== Extract provided ==
· · · ·

In what is being seen as a major diplomatic breakthrough for India in the over two-month long military face-off between India and China at the Doklam region, India’s ministry of External Affairs today said that the two neighbouring countries had agreed to "expeditious disengagement" of border personnel at Dokalam. Nitably, the development comes a week before the BRICS summit in China that Prime Minister Narendra Modi is expected to attend.
MEA said the two countries had maintained "diplomatic communication" and were able to express their views, concerns and interests.
“On this basis, expeditious disengagement of border personnel at the face-off site at Doklam has been agreed to and is on-going,” the statement added.
MEA Press Statement on Doklam Disengagement Understanding pic.twitter.com/fVo4N0eaf8— Raveesh Kumar (@MEAIndia) August 28, 2017
A PTI report citing sources in the Indian Army said the process to withdraw troops -- India had deployed about 350 Army personnel in the area -- from Doklam near Sikkim was underway.
Troops of the two countries have been locked in a standoff in Dokalam since June 16 after Indian troops stopped the Chinese army from building a road in the disputed area.
While the statement by New Delhi did not explicitly state whether Indian and Chinese troops had already withdrawn from the area, Beijing claimed that Indian troops have indeed pulled back. China, however, remained ambiguous about the status of its own troops.

· · · ·

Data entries
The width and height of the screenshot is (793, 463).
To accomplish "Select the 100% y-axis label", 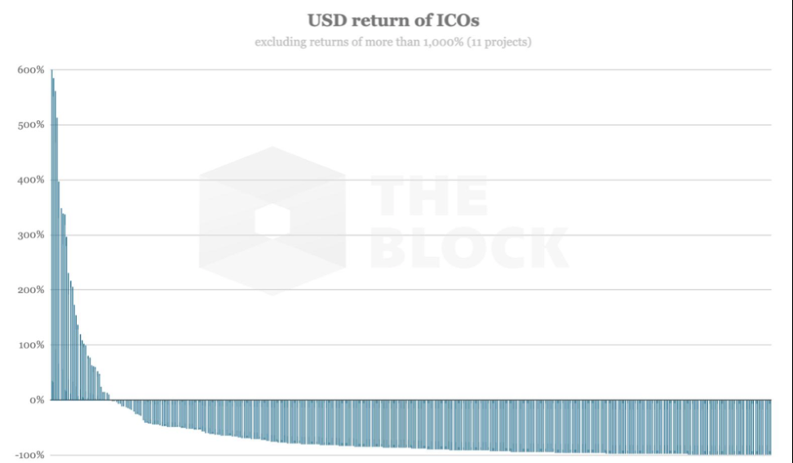I will pyautogui.click(x=30, y=345).
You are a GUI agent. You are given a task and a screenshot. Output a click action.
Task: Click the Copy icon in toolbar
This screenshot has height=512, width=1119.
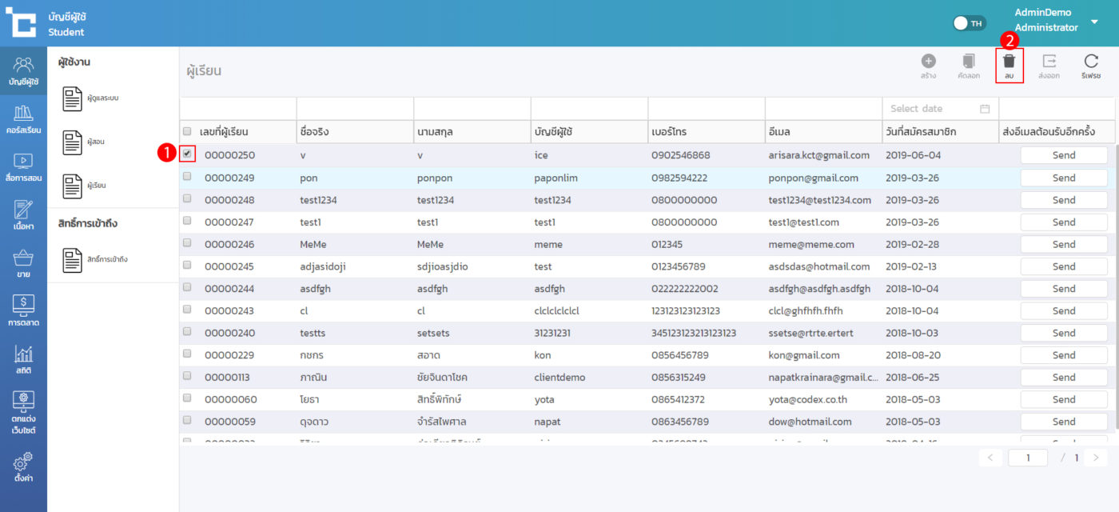point(969,62)
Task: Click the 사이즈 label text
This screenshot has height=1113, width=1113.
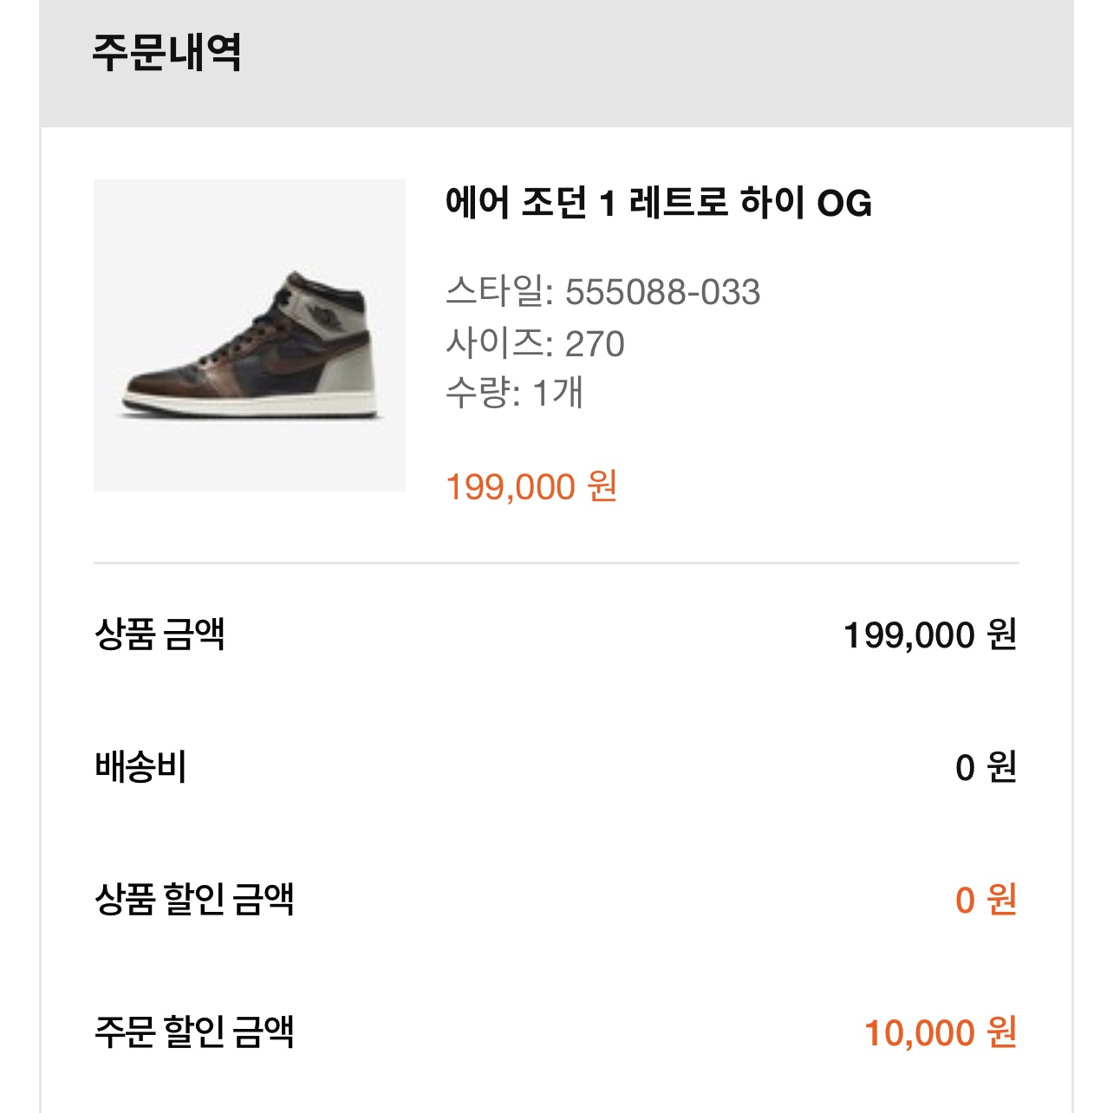Action: pos(498,343)
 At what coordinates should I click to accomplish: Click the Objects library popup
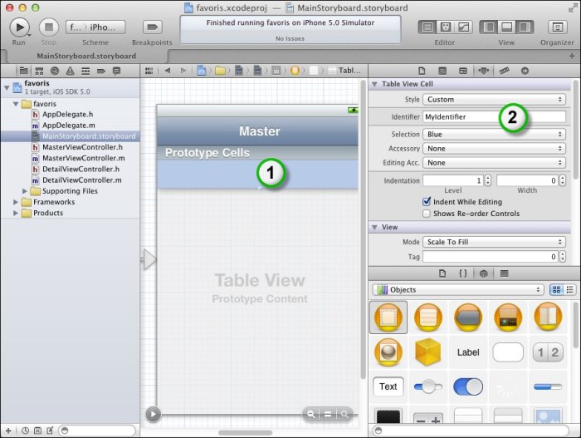[458, 290]
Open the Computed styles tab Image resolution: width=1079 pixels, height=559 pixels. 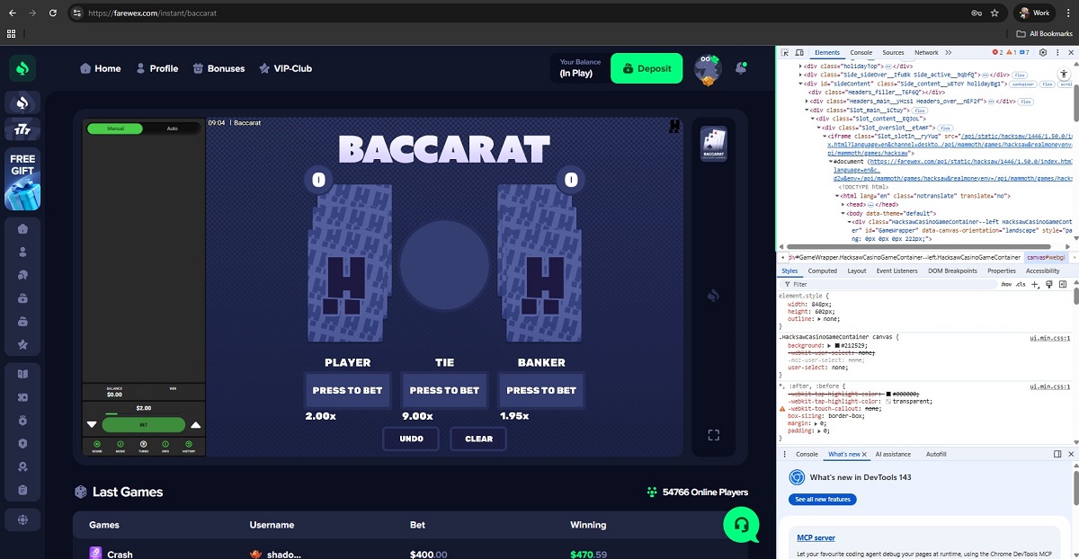[822, 271]
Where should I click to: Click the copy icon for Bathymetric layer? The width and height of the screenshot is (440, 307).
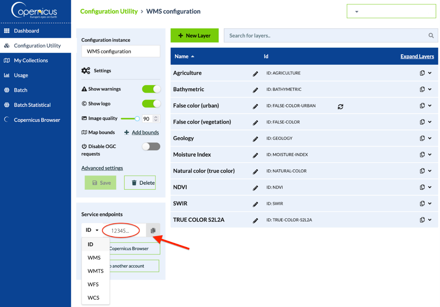click(x=422, y=89)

· · · ·

== Activity list ==
[A] List every place name that appears in the Doklam news text, counting each place once even if it is spelled two ways.
[B] Continue the news text on the Doklam disengagement from the point where it stops.

== Responses per task ==
[A] Doklam (also spelled Dokalam), India, China, Sikkim, New Delhi, Beijing

[B]
"Chinese troops on the ground have verified it (withdrawal of Indian troops). China continues to exercise sovereignty. China will make adjustments according to the situation," Chinese foreign ministry spokesperson Hua Chunying told reporters in Beijing.
Asked if the Chinese statement means that China has not made any concession, officials in New Delhi said expeditious disengagement implies withdrawal of both parties because a unilateral withdrawal by India would not have needed or required an agreement with China, PTI reported.
India and China have been keeping diplomatic channels open ever since the border incursion by China on June 16, in what's called the tri-junction area at Doklam, which is in Bhutan. This has been despite the continued rhetoric from China, espcecially its state-backed media.
Hua, the Chinese spokesperson, said Indian soldiers and equipment had been pulled back to the Indian side of the border. The Chinese side, she added, continues to patrol the Doklam area.
"The Chinese side continues to uphold sovereignty and territorial integrity according to the historical convention," she said.
The move comes ahead of the BRICS Summit, which will be attended by leaders of five countries, including Prime Minister Narendra Modi, in China's Xiamen in from September 3-5.
On August 1, China claimed in a 15-page ‘fact-sheet’ on the ongoing crisis that India’s troops had come down from 400 in June to around 40 in July.
"Over 400 people at one point, have put up three tents and advanced over 180 metres into the Chinese territory. As of the end of July, there were still over 40 Indian border troops and one bulldozer illegally staying in the Chinese territory," the document released by the Chinese Foreign Affairs ministry read.
The standoff began on June 16 when Indian troops went into the area that overlooks the ‘Chicken’s Neck’, a region of strategic importance to India, when China began building a road there. The Chicken’s Neck is a thin stretch that connects the rest of India to the north-eastern states.
The face-off began after Indian troops stopped Chinese military from building a road India believes would allow Beijing to cut its access to the northeastern states.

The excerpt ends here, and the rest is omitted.